Flaxman’s article says: “Research is underway in pursuit of rendering algorithms more amenable to ex post and ex ante inspection. Furthermore, a number of recent studies have attempted to tackle the issue of discrimination within algorithms by introducing tools to both identify and rectify cases of unwanted bias.” (He gives several references which I have not followed up.)

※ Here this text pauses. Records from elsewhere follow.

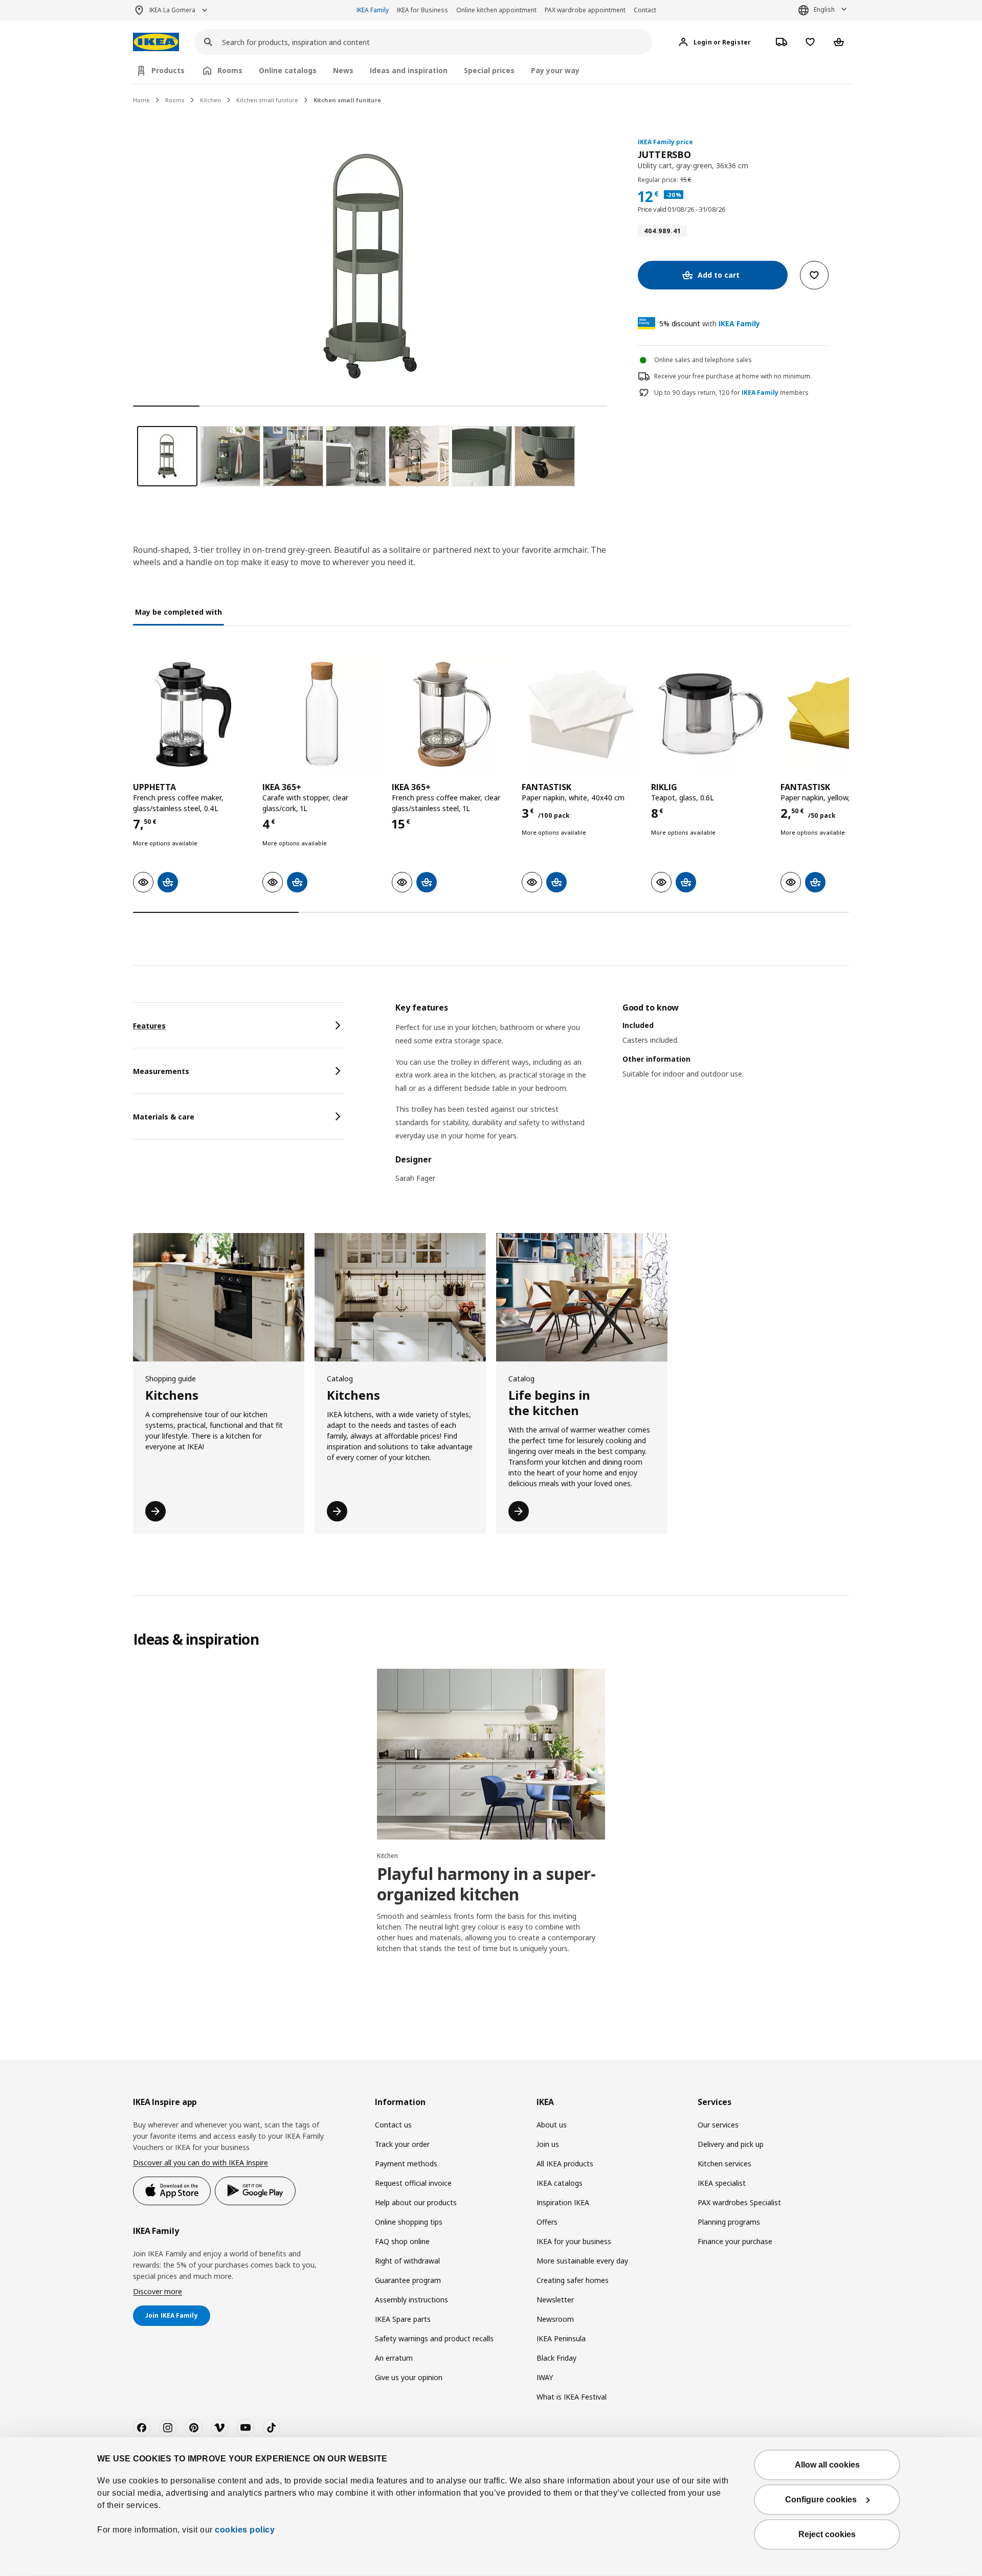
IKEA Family (372, 10)
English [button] (824, 9)
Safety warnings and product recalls (434, 2338)
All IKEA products (565, 2163)
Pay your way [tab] (555, 70)
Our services (718, 2125)
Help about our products (416, 2202)
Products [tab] (168, 70)
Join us (548, 2144)
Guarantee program (408, 2280)
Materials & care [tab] (163, 1117)
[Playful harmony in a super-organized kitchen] (491, 1754)
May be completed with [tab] (178, 612)
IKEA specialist (722, 2183)
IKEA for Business (422, 10)
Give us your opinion (408, 2377)
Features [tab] (149, 1026)
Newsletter (555, 2299)
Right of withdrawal (407, 2261)
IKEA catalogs (560, 2183)
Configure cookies (821, 2499)
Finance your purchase (735, 2241)
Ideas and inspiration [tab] (409, 70)
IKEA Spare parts (403, 2319)
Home (141, 100)
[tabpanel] (622, 1099)
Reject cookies (827, 2534)
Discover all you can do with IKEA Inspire (200, 2162)
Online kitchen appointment (496, 10)
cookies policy (245, 2529)
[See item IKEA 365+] (322, 714)
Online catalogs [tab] (288, 70)
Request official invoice (413, 2183)
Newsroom (555, 2319)
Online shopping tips (408, 2222)
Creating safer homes (573, 2280)
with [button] (709, 323)
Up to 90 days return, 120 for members (731, 393)
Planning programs (729, 2222)
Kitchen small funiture (267, 100)
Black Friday (556, 2358)
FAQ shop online (402, 2241)
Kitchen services (724, 2163)
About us (552, 2125)
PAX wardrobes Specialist (739, 2202)
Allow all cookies (827, 2464)
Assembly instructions (411, 2299)
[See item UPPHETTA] (192, 714)
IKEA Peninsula (561, 2338)
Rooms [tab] (229, 70)
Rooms (175, 100)
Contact (645, 10)
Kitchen (210, 100)
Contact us (393, 2125)
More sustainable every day (582, 2261)
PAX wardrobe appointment (585, 10)
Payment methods (406, 2163)
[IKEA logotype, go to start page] (156, 42)
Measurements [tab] (161, 1071)
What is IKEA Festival (572, 2397)
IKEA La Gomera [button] (172, 10)
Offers (547, 2222)
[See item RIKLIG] (710, 714)
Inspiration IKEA (563, 2202)
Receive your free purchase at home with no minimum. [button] (733, 376)
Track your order (402, 2144)
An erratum (394, 2358)
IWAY (545, 2377)
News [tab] (343, 70)
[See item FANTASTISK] (581, 714)
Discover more (157, 2291)
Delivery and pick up (731, 2144)
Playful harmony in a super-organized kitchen (486, 1884)
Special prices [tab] (489, 70)
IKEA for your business (574, 2241)
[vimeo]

Microsoft’s experience with the Tay chatbot is an interesting alternative case study. Chatbots are intended to act as a human correspondent would, responding appropriately to the humans who talk to them. Tay is said to be similar to Xiaoice, a chatbot released by Microsoft on Chinese social media. A NY Times article reports that: “She is known as Xiaoice, and millions of young Chinese pick up their smartphones every day to exchange messages with her, drawn to her knowing sense of humor and listening skills. People often turn to her when they have a broken heart, have lost a job or have been feeling down. They often tell her, “I love you.”… “When I am in a bad mood, I will chat with her,” said Gao Yixin, a 24-year-old who works in the oil industry in Shandong Province. “Xiaoice is very intelligent.””
Tay, meant to mimic a 20-24 year old US woman, was rapidly subverted and began to make racist and fascist statements on Twitter. The company withdrew it within hours of launch, and says “We are deeply sorry for the unintended offensive and hurtful tweets from Tay, which do not represent who we are or what we stand for, nor how we designed Tay.” Tay was written, by experts, as a chatbot, and the company “conducted extensive user studies with diverse user groups”. (Not just white males, one assumes.) However, “Unfortunately, in the first 24 hours of coming online, a coordinated attack by a subset of people exploited a vulnerability in Tay. Although we had prepared for many types of abuses of the system, we had made a critical oversight for this specific attack. As a result, Tay tweeted wildly inappropriate and reprehensible words and images. We take full responsibility for not seeing this possibility ahead of time.” They should have known better: the internet has been a playground for trolls and pranksters since it began. There are published studies, eg by Yampolskiy, on the ways in which AI systems can go wrong. This clearly identifies an ‘on purpose post deployment’ pathway, in which “an AI system, like any other software, could be hacked and consequently corrupted or otherwise modified to drastically change its behavior.” (Tay was not exactly hacked, simply fed inappropriate data.)
The Microsoft engineers who built Tay had full access to her algorithms, and the ability to understand them. But they got it badly wrong. I do not know what chance Mrs Merkel’s ‘interested citizen’ has of understanding a complex algorithm if (s)he gets access to it under the European Data Directive.